Reproduce all of the following data verbatim, line for line, without altering any character.

» **The input**:
+++++
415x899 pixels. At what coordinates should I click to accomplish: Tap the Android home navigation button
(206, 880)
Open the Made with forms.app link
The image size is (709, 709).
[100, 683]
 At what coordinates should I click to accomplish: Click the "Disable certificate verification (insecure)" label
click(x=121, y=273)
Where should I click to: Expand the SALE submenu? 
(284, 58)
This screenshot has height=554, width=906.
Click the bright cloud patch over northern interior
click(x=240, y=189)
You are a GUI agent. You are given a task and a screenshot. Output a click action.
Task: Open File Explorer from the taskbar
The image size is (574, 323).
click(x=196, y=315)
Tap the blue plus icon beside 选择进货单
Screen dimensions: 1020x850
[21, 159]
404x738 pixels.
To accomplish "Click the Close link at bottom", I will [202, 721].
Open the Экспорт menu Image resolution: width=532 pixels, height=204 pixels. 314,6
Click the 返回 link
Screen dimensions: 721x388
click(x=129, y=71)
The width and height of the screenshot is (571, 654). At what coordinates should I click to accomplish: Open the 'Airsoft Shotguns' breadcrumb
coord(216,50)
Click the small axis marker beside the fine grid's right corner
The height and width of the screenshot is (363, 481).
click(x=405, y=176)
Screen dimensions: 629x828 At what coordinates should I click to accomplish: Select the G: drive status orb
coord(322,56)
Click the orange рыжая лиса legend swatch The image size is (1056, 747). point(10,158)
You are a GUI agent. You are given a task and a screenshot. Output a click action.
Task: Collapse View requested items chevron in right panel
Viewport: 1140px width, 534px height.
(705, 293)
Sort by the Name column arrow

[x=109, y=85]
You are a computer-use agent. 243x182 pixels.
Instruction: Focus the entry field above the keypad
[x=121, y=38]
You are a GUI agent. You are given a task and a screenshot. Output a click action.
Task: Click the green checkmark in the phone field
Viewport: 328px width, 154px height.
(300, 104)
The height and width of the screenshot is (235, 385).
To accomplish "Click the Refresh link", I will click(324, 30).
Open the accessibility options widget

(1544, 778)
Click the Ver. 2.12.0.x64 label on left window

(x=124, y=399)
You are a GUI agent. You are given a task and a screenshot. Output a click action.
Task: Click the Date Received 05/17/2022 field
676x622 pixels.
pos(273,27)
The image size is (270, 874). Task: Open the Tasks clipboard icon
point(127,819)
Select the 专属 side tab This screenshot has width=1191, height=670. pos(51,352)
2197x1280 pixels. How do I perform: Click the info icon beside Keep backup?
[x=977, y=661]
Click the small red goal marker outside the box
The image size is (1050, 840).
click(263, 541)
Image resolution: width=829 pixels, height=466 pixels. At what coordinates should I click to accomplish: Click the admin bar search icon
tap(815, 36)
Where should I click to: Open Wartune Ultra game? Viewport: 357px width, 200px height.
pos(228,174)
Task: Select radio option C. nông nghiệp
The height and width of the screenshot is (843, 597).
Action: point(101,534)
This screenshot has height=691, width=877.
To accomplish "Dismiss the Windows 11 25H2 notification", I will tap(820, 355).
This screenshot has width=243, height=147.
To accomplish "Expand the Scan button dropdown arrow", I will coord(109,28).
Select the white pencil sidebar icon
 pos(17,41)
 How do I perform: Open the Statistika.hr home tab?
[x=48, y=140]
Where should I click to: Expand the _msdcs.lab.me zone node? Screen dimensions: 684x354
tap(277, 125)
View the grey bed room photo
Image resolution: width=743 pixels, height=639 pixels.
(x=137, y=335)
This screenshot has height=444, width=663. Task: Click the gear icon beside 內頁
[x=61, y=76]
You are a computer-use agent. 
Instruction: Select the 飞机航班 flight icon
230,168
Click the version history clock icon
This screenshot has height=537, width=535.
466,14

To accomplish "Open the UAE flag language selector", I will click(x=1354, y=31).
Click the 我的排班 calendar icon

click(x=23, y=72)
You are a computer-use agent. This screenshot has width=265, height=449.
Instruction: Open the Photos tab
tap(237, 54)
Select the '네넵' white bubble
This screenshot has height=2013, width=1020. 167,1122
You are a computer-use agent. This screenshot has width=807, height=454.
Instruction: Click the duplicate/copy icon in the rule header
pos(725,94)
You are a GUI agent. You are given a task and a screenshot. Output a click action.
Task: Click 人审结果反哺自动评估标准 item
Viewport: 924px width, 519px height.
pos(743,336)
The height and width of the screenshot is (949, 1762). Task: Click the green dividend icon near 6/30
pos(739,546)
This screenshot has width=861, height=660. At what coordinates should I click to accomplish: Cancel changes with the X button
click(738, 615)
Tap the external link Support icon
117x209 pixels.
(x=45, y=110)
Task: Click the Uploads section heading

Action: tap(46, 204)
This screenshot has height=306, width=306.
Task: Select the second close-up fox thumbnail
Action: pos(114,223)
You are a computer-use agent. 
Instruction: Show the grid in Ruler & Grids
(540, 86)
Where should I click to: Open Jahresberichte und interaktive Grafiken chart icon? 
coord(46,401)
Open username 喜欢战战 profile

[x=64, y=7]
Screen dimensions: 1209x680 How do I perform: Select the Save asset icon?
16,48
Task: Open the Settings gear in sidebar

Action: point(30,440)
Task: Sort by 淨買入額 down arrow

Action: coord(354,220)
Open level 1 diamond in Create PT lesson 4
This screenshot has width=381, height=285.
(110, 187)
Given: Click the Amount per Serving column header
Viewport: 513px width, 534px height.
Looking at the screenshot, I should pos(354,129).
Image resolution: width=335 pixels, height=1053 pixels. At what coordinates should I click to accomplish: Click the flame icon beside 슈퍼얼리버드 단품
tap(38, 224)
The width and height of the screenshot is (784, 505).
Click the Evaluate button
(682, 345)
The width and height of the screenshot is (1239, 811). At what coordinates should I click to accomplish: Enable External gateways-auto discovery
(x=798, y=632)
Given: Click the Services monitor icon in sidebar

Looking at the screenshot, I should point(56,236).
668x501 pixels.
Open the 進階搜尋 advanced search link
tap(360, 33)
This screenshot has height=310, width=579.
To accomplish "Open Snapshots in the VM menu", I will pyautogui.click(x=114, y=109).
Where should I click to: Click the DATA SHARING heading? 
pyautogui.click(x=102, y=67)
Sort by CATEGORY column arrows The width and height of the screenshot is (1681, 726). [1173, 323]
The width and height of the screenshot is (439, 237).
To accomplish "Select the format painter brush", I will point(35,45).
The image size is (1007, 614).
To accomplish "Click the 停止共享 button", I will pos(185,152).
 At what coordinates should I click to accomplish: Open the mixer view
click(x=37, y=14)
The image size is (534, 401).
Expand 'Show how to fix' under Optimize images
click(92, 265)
+++++
» **Written answer**:
415x899 pixels. At what coordinates should I click to accomplish: Tap the Android home navigation button
(206, 880)
Open the Made with forms.app link
The image size is (709, 709).
[100, 683]
 At what coordinates should I click to accomplish: Click the "Disable certificate verification (insecure)" label
click(x=121, y=273)
Where should I click to: Expand the SALE submenu? 
(284, 58)
This screenshot has height=554, width=906.
Click the bright cloud patch over northern interior
click(x=240, y=189)
You are a GUI agent. You are given a task and a screenshot. Output a click action.
Task: Open File Explorer from the taskbar
The image size is (574, 323).
click(x=196, y=315)
Tap the blue plus icon beside 选择进货单
Screen dimensions: 1020x850
[21, 159]
404x738 pixels.
To accomplish "Click the Close link at bottom", I will [202, 721].
Open the Экспорт menu Image resolution: width=532 pixels, height=204 pixels. 314,6
Click the 返回 link
Screen dimensions: 721x388
click(x=129, y=71)
The width and height of the screenshot is (571, 654). At what coordinates should I click to accomplish: Open the 'Airsoft Shotguns' breadcrumb
coord(216,50)
Click the small axis marker beside the fine grid's right corner
The height and width of the screenshot is (363, 481).
click(x=405, y=176)
Screen dimensions: 629x828 At what coordinates should I click to accomplish: Select the G: drive status orb
coord(322,56)
Click the orange рыжая лиса legend swatch The image size is (1056, 747). point(10,158)
You are a GUI agent. You are given a task and a screenshot. Output a click action.
Task: Collapse View requested items chevron in right panel
Viewport: 1140px width, 534px height.
(705, 293)
Sort by the Name column arrow

[x=109, y=85]
You are a computer-use agent. 243x182 pixels.
Instruction: Focus the entry field above the keypad
[x=121, y=38]
You are a GUI agent. You are given a task and a screenshot. Output a click action.
Task: Click the green checkmark in the phone field
Viewport: 328px width, 154px height.
(300, 104)
The height and width of the screenshot is (235, 385).
To accomplish "Click the Refresh link", I will click(324, 30).
Open the accessibility options widget

(1544, 778)
Click the Ver. 2.12.0.x64 label on left window

(x=124, y=399)
You are a GUI agent. You are given a task and a screenshot. Output a click action.
Task: Click the Date Received 05/17/2022 field
676x622 pixels.
pos(273,27)
The image size is (270, 874). Task: Open the Tasks clipboard icon
point(127,819)
Select the 专属 side tab This screenshot has width=1191, height=670. pos(51,352)
2197x1280 pixels. How do I perform: Click the info icon beside Keep backup?
[x=977, y=661]
Click the small red goal marker outside the box
The image size is (1050, 840).
click(263, 541)
Image resolution: width=829 pixels, height=466 pixels. At what coordinates should I click to accomplish: Click the admin bar search icon
tap(815, 36)
Where should I click to: Open Wartune Ultra game? Viewport: 357px width, 200px height.
pos(228,174)
Task: Select radio option C. nông nghiệp
The height and width of the screenshot is (843, 597).
Action: point(101,534)
This screenshot has height=691, width=877.
To accomplish "Dismiss the Windows 11 25H2 notification", I will tap(820, 355).
This screenshot has width=243, height=147.
To accomplish "Expand the Scan button dropdown arrow", I will coord(109,28).
Select the white pencil sidebar icon
 pos(17,41)
 How do I perform: Open the Statistika.hr home tab?
[x=48, y=140]
Where should I click to: Expand the _msdcs.lab.me zone node? Screen dimensions: 684x354
tap(277, 125)
View the grey bed room photo
Image resolution: width=743 pixels, height=639 pixels.
(x=137, y=335)
This screenshot has height=444, width=663. Task: Click the gear icon beside 內頁
[x=61, y=76]
You are a computer-use agent. 
Instruction: Select the 飞机航班 flight icon
230,168
Click the version history clock icon
This screenshot has height=537, width=535.
466,14

To accomplish "Open the UAE flag language selector", I will click(x=1354, y=31).
Click the 我的排班 calendar icon

click(x=23, y=72)
You are a computer-use agent. This screenshot has width=265, height=449.
Instruction: Open the Photos tab
tap(237, 54)
Select the '네넵' white bubble
This screenshot has height=2013, width=1020. 167,1122
You are a computer-use agent. This screenshot has width=807, height=454.
Instruction: Click the duplicate/copy icon in the rule header
pos(725,94)
You are a GUI agent. You are given a task and a screenshot. Output a click action.
Task: Click 人审结果反哺自动评估标准 item
Viewport: 924px width, 519px height.
pos(743,336)
The height and width of the screenshot is (949, 1762). Task: Click the green dividend icon near 6/30
pos(739,546)
This screenshot has width=861, height=660. At what coordinates should I click to accomplish: Cancel changes with the X button
click(738, 615)
Tap the external link Support icon
117x209 pixels.
(x=45, y=110)
Task: Click the Uploads section heading

Action: tap(46, 204)
This screenshot has height=306, width=306.
Task: Select the second close-up fox thumbnail
Action: pos(114,223)
You are a computer-use agent. 
Instruction: Show the grid in Ruler & Grids
(540, 86)
Where should I click to: Open Jahresberichte und interaktive Grafiken chart icon? 
coord(46,401)
Open username 喜欢战战 profile

[x=64, y=7]
Screen dimensions: 1209x680 How do I perform: Select the Save asset icon?
16,48
Task: Open the Settings gear in sidebar

Action: point(30,440)
Task: Sort by 淨買入額 down arrow

Action: coord(354,220)
Open level 1 diamond in Create PT lesson 4
This screenshot has width=381, height=285.
(110, 187)
Given: Click the Amount per Serving column header
Viewport: 513px width, 534px height.
Looking at the screenshot, I should pos(354,129).
Image resolution: width=335 pixels, height=1053 pixels. At what coordinates should I click to accomplish: Click the flame icon beside 슈퍼얼리버드 단품
tap(38, 224)
The width and height of the screenshot is (784, 505).
Click the Evaluate button
(682, 345)
The width and height of the screenshot is (1239, 811). At what coordinates should I click to accomplish: Enable External gateways-auto discovery
(x=798, y=632)
Given: Click the Services monitor icon in sidebar

Looking at the screenshot, I should point(56,236).
668x501 pixels.
Open the 進階搜尋 advanced search link
tap(360, 33)
This screenshot has height=310, width=579.
To accomplish "Open Snapshots in the VM menu", I will pyautogui.click(x=114, y=109).
Where should I click to: Click the DATA SHARING heading? 
pyautogui.click(x=102, y=67)
Sort by CATEGORY column arrows The width and height of the screenshot is (1681, 726). [1173, 323]
The width and height of the screenshot is (439, 237).
To accomplish "Select the format painter brush", I will point(35,45).
The image size is (1007, 614).
To accomplish "Click the 停止共享 button", I will pos(185,152).
 At what coordinates should I click to accomplish: Open the mixer view
click(x=37, y=14)
The image size is (534, 401).
Expand 'Show how to fix' under Optimize images
click(92, 265)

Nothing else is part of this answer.